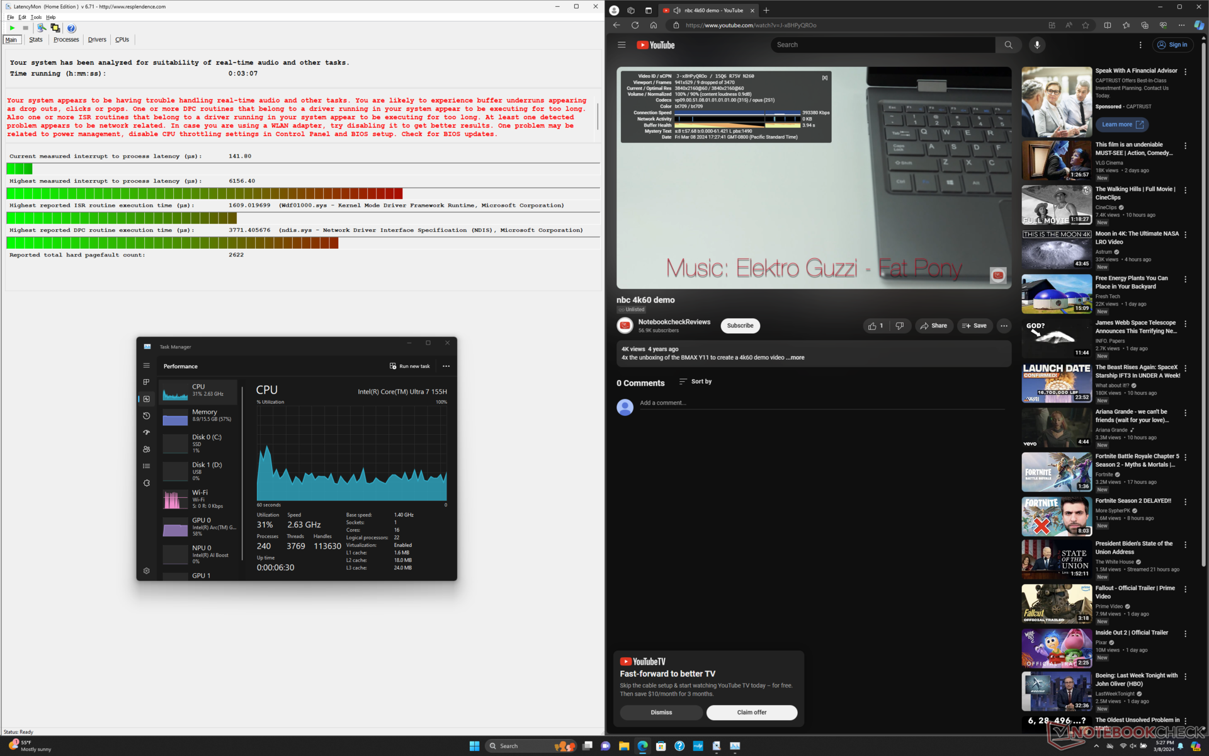Toggle Task Manager hamburger navigation menu
This screenshot has height=756, width=1209.
(x=147, y=365)
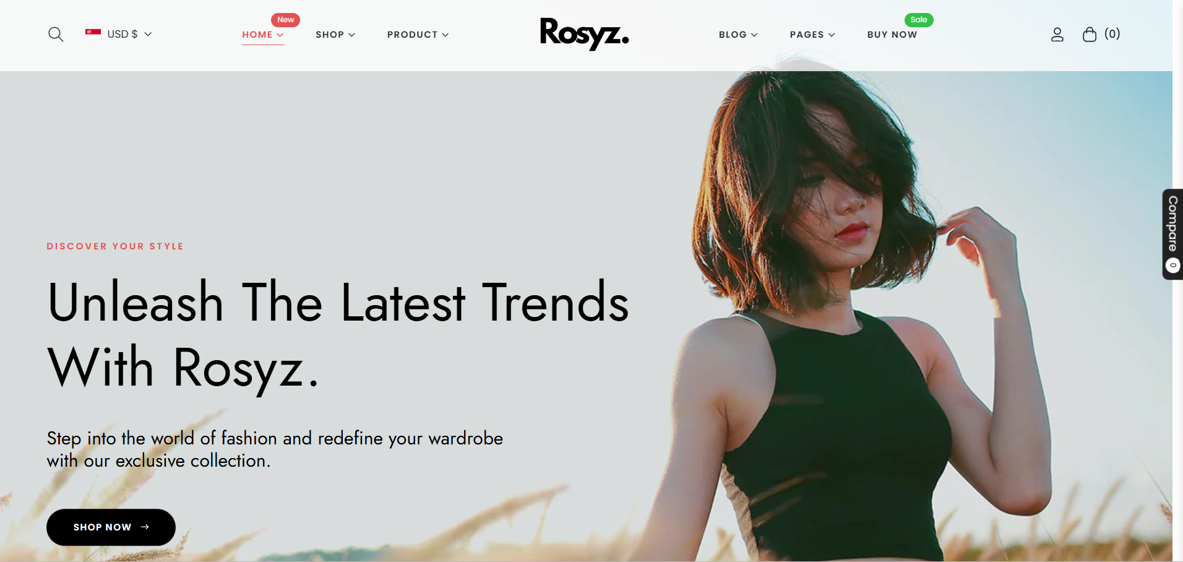The height and width of the screenshot is (562, 1183).
Task: Click the Rosyz logo
Action: coord(585,33)
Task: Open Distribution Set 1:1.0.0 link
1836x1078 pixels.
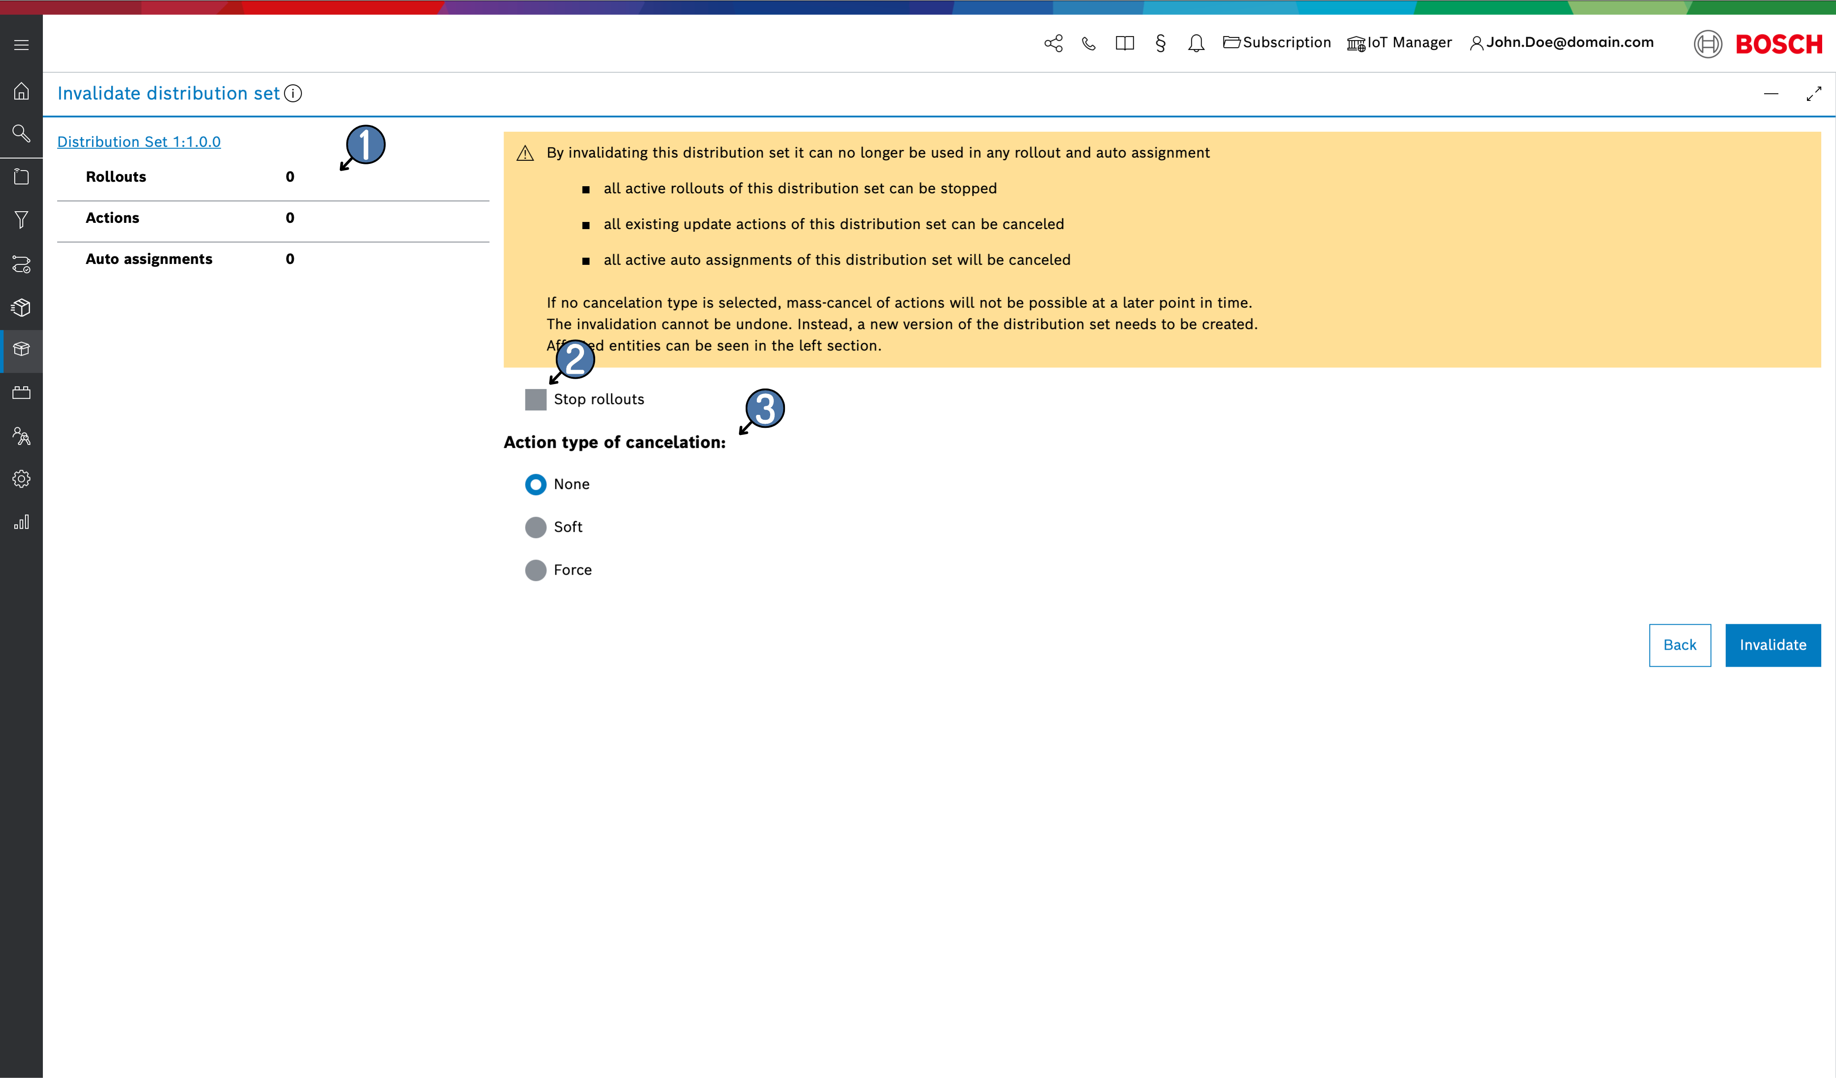Action: pos(138,142)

==================================================

Please turn the lines of all the items above into a numbered list, skipping blank lines and leaving out the pictures.

1. Toggle Task Manager hamburger navigation menu
2. This screenshot has height=756, width=1209.
3. (x=147, y=365)
4. The height and width of the screenshot is (562, 1183).
5. Task: Click the Rosyz logo
6. Action: coord(585,33)
7. Task: Open Distribution Set 1:1.0.0 link
8. 1836x1078 pixels.
9. Action: pos(138,142)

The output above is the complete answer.